We have also seen that ventilation-perfusion inequality is frequently accompanied by a normal PaCO2 because of stimulation of the chemoreceptors and resulting hyperventilation.

Patients who cannot hyperventilate, possibly because the increased work of breathing is beyond them, will have an elevated PaCO2.


Respiratory failure: Hypercapnia

Hypercapnia: Causes increased cerebral blood flow causing raised CSF pressure, headache and eventually papilloedema, and clouding of consciousness. It is usually accompanied by hypoxaemia resulting in confusion, slurred speech and flapping tremor.

The two causes of CO2 retention have been discussed: hypoventilation and VA:VQ inequality.
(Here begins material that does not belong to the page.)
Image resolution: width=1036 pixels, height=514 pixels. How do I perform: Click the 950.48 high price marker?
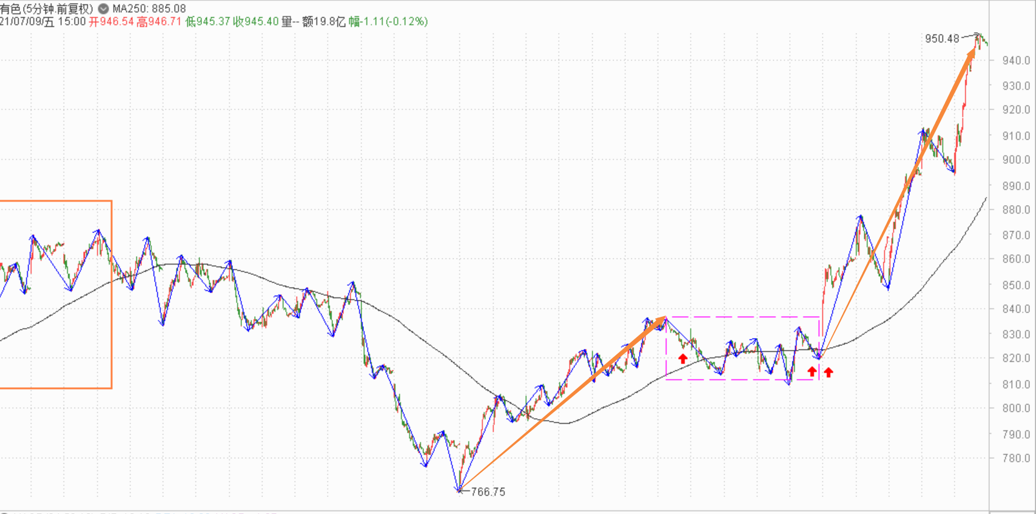[941, 39]
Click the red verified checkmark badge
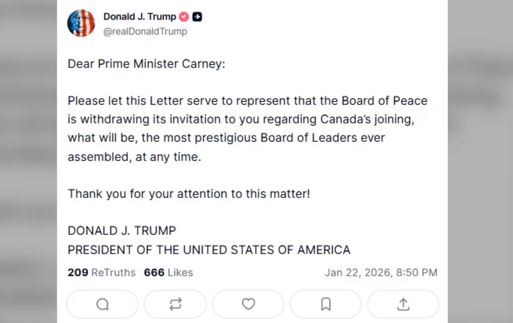Viewport: 513px width, 323px height. coord(184,17)
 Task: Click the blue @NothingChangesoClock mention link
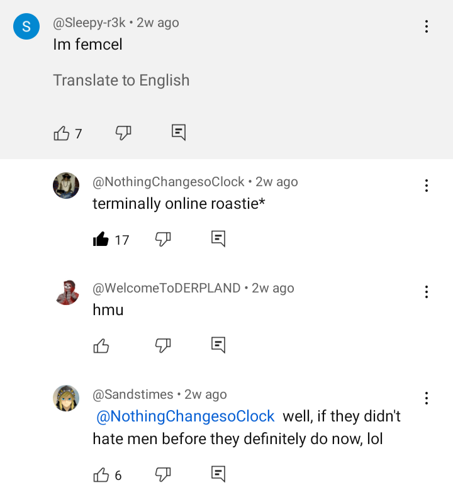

In respiratory failure, hypoventilation can be exacerbated by inappropriate use of oxygen therapy. Patients with severe, longstanding chronic obstructive airways disease may develop severe hypoxaemia and CO2 retention.

Persistently high arterial CO2 tensions may mean that much of the patient’s ventilatory drive is derived from stimulation of the peripheral chemoreceptors in response to hypoxaemia. If this patient is given oxygen therapy, hypoxaemia may be significantly decreased, resulting in a decreased ventilatory drive.

Although PaCO2 is raised, arterial pH will be near normal because of the renal retention of bicarbonate.

Typically these patients suffer from chronic bronchitis and emphysema, and often asthma. Their disease is longstanding, and they are usually incapable of sustained physical activity.